=== Records supplied ===
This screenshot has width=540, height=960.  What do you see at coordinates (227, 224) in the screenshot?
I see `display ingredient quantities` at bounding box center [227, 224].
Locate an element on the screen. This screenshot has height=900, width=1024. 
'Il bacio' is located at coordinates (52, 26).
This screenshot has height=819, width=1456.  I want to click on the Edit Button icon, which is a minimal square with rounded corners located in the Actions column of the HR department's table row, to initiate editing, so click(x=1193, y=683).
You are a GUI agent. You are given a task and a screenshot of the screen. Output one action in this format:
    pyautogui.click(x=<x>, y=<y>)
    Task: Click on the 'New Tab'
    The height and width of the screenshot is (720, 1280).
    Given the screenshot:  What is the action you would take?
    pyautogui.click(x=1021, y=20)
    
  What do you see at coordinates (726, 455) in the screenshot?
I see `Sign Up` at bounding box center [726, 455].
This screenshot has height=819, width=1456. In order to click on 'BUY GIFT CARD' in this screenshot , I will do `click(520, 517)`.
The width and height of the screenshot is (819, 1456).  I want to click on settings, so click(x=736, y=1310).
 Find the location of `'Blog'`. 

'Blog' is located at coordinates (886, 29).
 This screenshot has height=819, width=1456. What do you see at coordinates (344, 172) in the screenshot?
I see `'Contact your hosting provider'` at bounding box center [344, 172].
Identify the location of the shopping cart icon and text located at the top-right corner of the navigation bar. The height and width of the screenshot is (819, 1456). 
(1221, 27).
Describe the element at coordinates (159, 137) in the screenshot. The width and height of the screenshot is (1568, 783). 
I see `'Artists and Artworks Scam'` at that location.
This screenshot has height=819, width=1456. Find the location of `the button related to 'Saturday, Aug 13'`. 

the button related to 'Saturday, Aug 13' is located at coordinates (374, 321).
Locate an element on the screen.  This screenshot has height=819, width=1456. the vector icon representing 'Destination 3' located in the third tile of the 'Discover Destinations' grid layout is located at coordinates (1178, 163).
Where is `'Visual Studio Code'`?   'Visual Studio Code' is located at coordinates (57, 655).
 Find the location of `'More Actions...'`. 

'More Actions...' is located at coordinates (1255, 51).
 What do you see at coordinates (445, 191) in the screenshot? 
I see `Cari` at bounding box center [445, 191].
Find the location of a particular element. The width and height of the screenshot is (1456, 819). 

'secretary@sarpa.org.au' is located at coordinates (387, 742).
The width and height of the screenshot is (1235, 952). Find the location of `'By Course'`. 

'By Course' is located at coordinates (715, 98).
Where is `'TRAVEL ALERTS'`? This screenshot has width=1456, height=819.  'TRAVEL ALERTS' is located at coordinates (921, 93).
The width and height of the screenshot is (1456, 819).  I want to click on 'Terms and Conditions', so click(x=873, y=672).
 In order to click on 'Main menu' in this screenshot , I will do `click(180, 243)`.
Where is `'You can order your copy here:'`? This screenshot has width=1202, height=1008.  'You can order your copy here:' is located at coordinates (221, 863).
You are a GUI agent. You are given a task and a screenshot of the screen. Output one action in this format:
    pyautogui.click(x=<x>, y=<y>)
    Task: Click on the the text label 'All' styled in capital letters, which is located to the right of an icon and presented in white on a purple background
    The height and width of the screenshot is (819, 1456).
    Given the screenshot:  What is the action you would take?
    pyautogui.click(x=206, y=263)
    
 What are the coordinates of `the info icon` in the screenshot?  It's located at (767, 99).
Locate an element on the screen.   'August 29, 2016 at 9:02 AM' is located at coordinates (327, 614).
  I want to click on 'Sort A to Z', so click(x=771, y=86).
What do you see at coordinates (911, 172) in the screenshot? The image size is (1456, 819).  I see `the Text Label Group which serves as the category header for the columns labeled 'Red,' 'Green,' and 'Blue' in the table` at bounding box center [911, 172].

=== Work to do ===
Convert the entries above into a JSON list of strings, with one string for each line and blank lines omitted.

=== Solution for this task ===
[
  "This screenshot has width=540, height=960.  What do you see at coordinates (227, 224) in the screenshot?",
  "I see `display ingredient quantities` at bounding box center [227, 224].",
  "Locate an element on the screen. This screenshot has height=900, width=1024. ",
  "'Il bacio' is located at coordinates (52, 26).",
  "This screenshot has height=819, width=1456.  I want to click on the Edit Button icon, which is a minimal square with rounded corners located in the Actions column of the HR department's table row, to initiate editing, so click(x=1193, y=683).",
  "You are a GUI agent. You are given a task and a screenshot of the screen. Output one action in this format:",
  "    pyautogui.click(x=<x>, y=<y>)",
  "    Task: Click on the 'New Tab'",
  "    The height and width of the screenshot is (720, 1280).",
  "    Given the screenshot:  What is the action you would take?",
  "    pyautogui.click(x=1021, y=20)",
  "  What do you see at coordinates (726, 455) in the screenshot?",
  "I see `Sign Up` at bounding box center [726, 455].",
  "This screenshot has height=819, width=1456. In order to click on 'BUY GIFT CARD' in this screenshot , I will do `click(520, 517)`.",
  "The width and height of the screenshot is (819, 1456).  I want to click on settings, so click(x=736, y=1310).",
  " Find the location of `'Blog'`. ",
  "'Blog' is located at coordinates (886, 29).",
  " This screenshot has height=819, width=1456. What do you see at coordinates (344, 172) in the screenshot?",
  "I see `'Contact your hosting provider'` at bounding box center [344, 172].",
  "Identify the location of the shopping cart icon and text located at the top-right corner of the navigation bar. The height and width of the screenshot is (819, 1456). ",
  "(1221, 27).",
  "Describe the element at coordinates (159, 137) in the screenshot. The width and height of the screenshot is (1568, 783). ",
  "I see `'Artists and Artworks Scam'` at that location.",
  "This screenshot has height=819, width=1456. Find the location of `the button related to 'Saturday, Aug 13'`. ",
  "the button related to 'Saturday, Aug 13' is located at coordinates (374, 321).",
  "Locate an element on the screen.  This screenshot has height=819, width=1456. the vector icon representing 'Destination 3' located in the third tile of the 'Discover Destinations' grid layout is located at coordinates (1178, 163).",
  "Where is `'Visual Studio Code'`?   'Visual Studio Code' is located at coordinates (57, 655).",
  " Find the location of `'More Actions...'`. ",
  "'More Actions...' is located at coordinates (1255, 51).",
  " What do you see at coordinates (445, 191) in the screenshot? ",
  "I see `Cari` at bounding box center [445, 191].",
  "Find the location of a particular element. The width and height of the screenshot is (1456, 819). ",
  "'secretary@sarpa.org.au' is located at coordinates (387, 742).",
  "The width and height of the screenshot is (1235, 952). Find the location of `'By Course'`. ",
  "'By Course' is located at coordinates (715, 98).",
  "Where is `'TRAVEL ALERTS'`? This screenshot has width=1456, height=819.  'TRAVEL ALERTS' is located at coordinates (921, 93).",
  "The width and height of the screenshot is (1456, 819).  I want to click on 'Terms and Conditions', so click(x=873, y=672).",
  " In order to click on 'Main menu' in this screenshot , I will do `click(180, 243)`.",
  "Where is `'You can order your copy here:'`? This screenshot has width=1202, height=1008.  'You can order your copy here:' is located at coordinates (221, 863).",
  "You are a GUI agent. You are given a task and a screenshot of the screen. Output one action in this format:",
  "    pyautogui.click(x=<x>, y=<y>)",
  "    Task: Click on the the text label 'All' styled in capital letters, which is located to the right of an icon and presented in white on a purple background",
  "    The height and width of the screenshot is (819, 1456).",
  "    Given the screenshot:  What is the action you would take?",
  "    pyautogui.click(x=206, y=263)",
  " What are the coordinates of `the info icon` in the screenshot?  It's located at (767, 99).",
  "Locate an element on the screen.   'August 29, 2016 at 9:02 AM' is located at coordinates (327, 614).",
  "  I want to click on 'Sort A to Z', so click(x=771, y=86).",
  "What do you see at coordinates (911, 172) in the screenshot? The image size is (1456, 819).  I see `the Text Label Group which serves as the category header for the columns labeled 'Red,' 'Green,' and 'Blue' in the table` at bounding box center [911, 172]."
]